◆ Brief ◆
Every line of the material below in which "computer" shows up is to be located and copied.

────

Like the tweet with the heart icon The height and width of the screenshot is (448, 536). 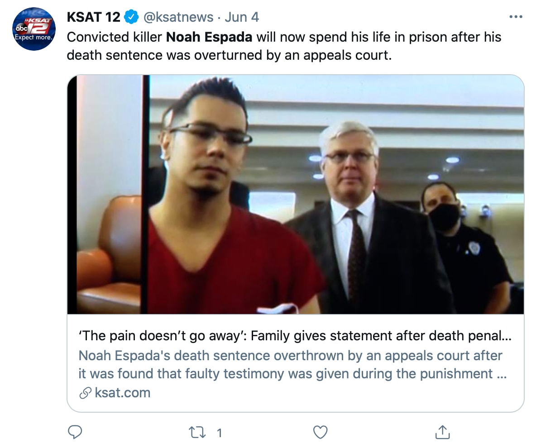(x=320, y=432)
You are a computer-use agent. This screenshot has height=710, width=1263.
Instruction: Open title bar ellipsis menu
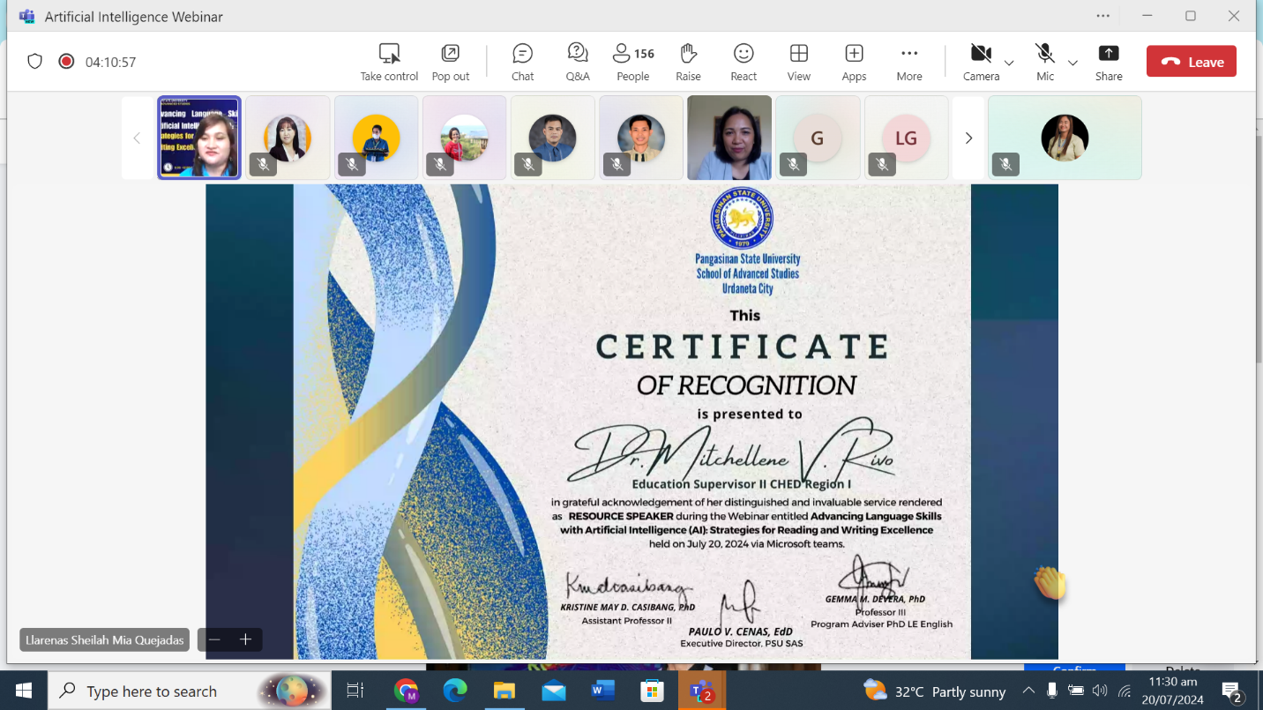pos(1102,16)
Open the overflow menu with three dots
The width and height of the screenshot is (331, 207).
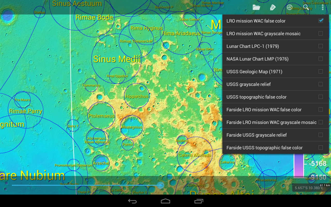point(322,7)
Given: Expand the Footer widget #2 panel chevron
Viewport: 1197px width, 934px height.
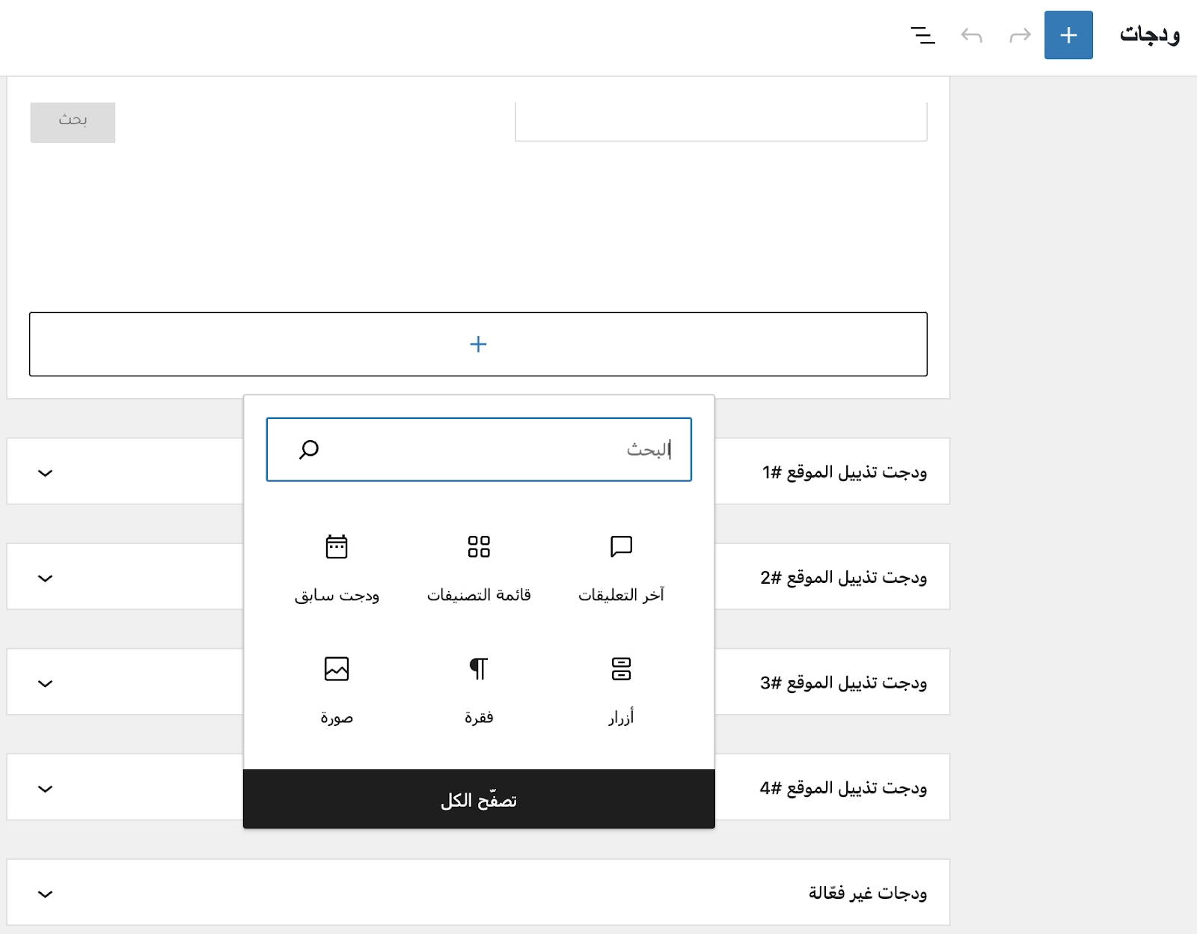Looking at the screenshot, I should coord(46,579).
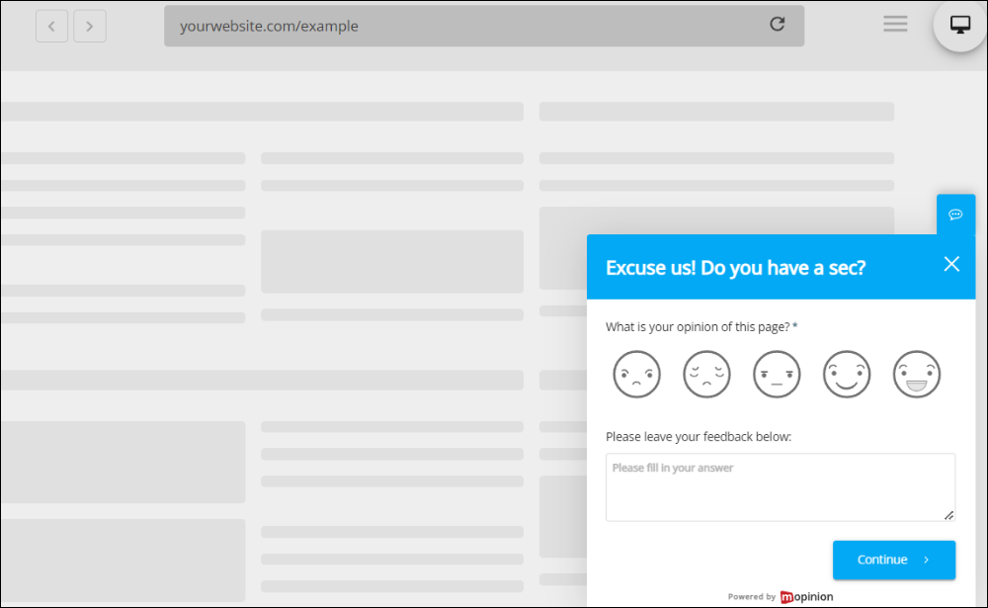Choose the slightly unhappy face rating
Screen dimensions: 988x608
[706, 374]
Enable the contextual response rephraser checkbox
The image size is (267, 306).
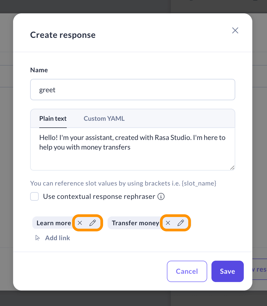pyautogui.click(x=35, y=197)
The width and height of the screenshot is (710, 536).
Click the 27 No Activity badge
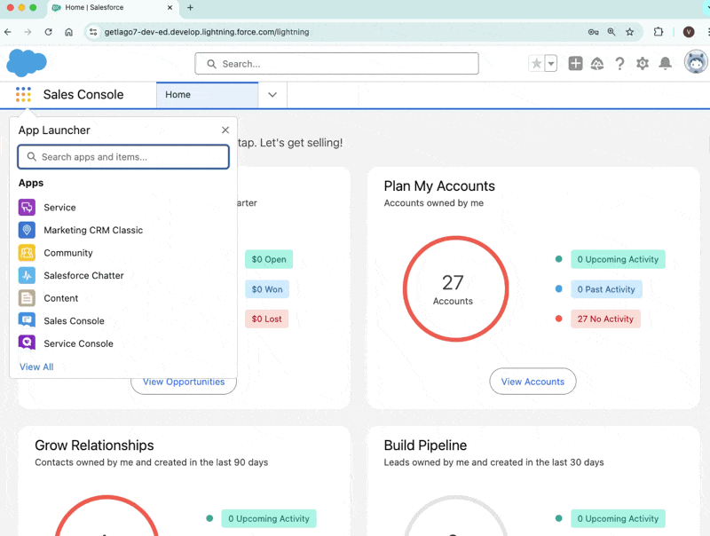click(605, 319)
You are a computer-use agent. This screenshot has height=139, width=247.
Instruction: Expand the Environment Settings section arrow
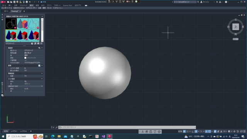coord(42,73)

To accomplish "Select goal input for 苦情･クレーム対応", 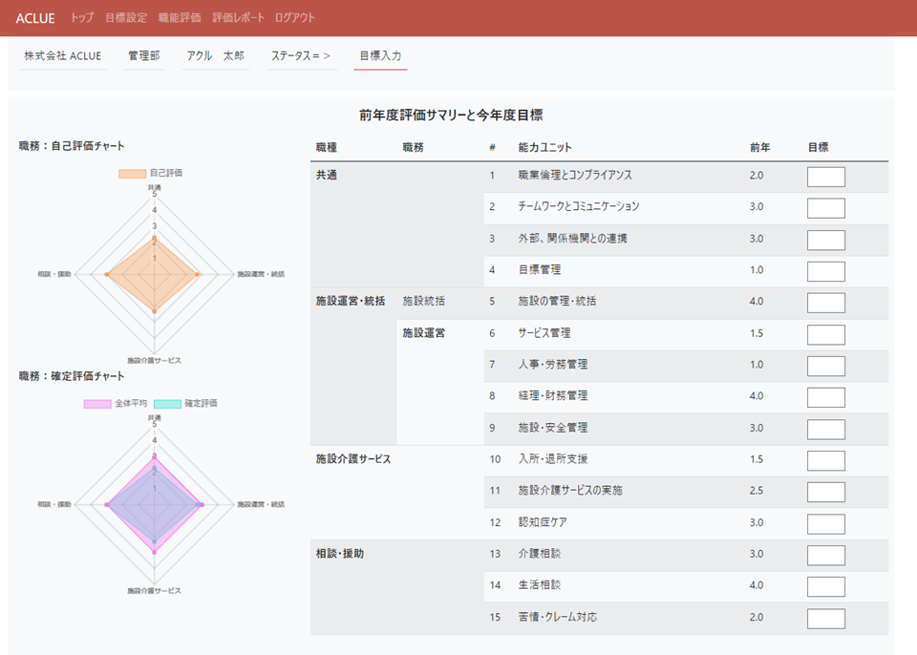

────

◆ Response below ◆
You are a computer-use agent. This screenshot has height=710, width=1263.
You are a computer-use agent. This screenshot has height=139, width=247.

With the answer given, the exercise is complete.